Reverse diff version control

From Meta, a Wikimedia project coordination wiki
Jump to navigation Jump to search

Some (most?) version control systems use a reverse diff storage system to keep storage requirements down to a minimum, at the expense of retrieval time for old versions.

The idea is pretty simple: you always keep a full copy of the current version of a file -- let's call it version N. But instead of keeping a full copy of version N - 1, you just keep the difference between that copy and version N. Similarly, for version N - 2, you keep the difference between N - 2 and N - 1.

If differences between versions are significantly smaller than the versions themselves, there's a great reduction in storage requirements for the entire system.

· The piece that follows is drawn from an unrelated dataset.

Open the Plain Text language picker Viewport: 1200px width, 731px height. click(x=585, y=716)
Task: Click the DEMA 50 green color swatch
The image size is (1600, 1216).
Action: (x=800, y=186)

To generate a full copy of version N - 2, you have to first retrieve version N, then the diff between version N - 1 and version N, and apply that patch to make version N - 1, then retrieve the diff between version N - 2 and version N - 1, and apply that patch to make version N - 2. The idea, though, is that you retrieve old versions much, much less frequently than the current version.

You could conceivably store all old versions as diffs against the current version -- making retrieval time faster -- but it makes storing slower, since you have to recompute the diffs each time you save.

Another optimization is keeping an LRU cache of old versions that have been retrieved.

MediaWiki 1.2 does compression on old versions, but diffs would probably take even less space. Even if compression reduces the size of old versions to, say, 10% of their original size, storing a diff that's just 1% of the old version is even more of an improvement. If storage is at a premium, you could even compress the diffs... although this probably wouldn't pay off for very small diffs.